Clive Jenkins, um combativo líder sindical inglês, declarou, certa feita, que a única parte do setor público que retiraria do campo da propriedade pública seria o Tesouro...
Por trás da piada, ele sabia bem o que estava dizendo. A experiência do Trabalhismo, desde os sonhos de nacionalização da propriedade privada e da formação de uma Internacional Socialista, no fim da Segunda Guerra, até a embaraçosa realidade da ineficiência que fez da Inglaterra o doente da Europa, teria de levar, mais cedo ou mais tarde, ao reconhecimento que não é com boas intenções que se faz funcionar uma economia.

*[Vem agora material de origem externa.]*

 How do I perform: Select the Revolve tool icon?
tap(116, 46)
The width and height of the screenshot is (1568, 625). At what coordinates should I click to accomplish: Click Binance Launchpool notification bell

Do regime soviético, pode-se dizer que pelo menos tinha a eficácia que lhe interessava: “gulags”, execuções a granel, pena de morte aplicada a partir dos 12 anos, privilégios para a elite do Partido - a turma sabia como tratar os proletas e os chatos! Mas os inefáveis socialistas europeus sonhavam a democracia do maná, que cairia do céu sobre todos.
A social-democracia européia há muito já fez o mea culpa (ou foi feita pelos respectivos eleitorados), e hoje é das mais entusiastas da economia de mercado. Muitos aprenderam até a raciocinar em termos de custos/benefícios - um salto prodigioso para quem se habituou a considerar a prodigalidade estatal como inerente à natureza do mundo.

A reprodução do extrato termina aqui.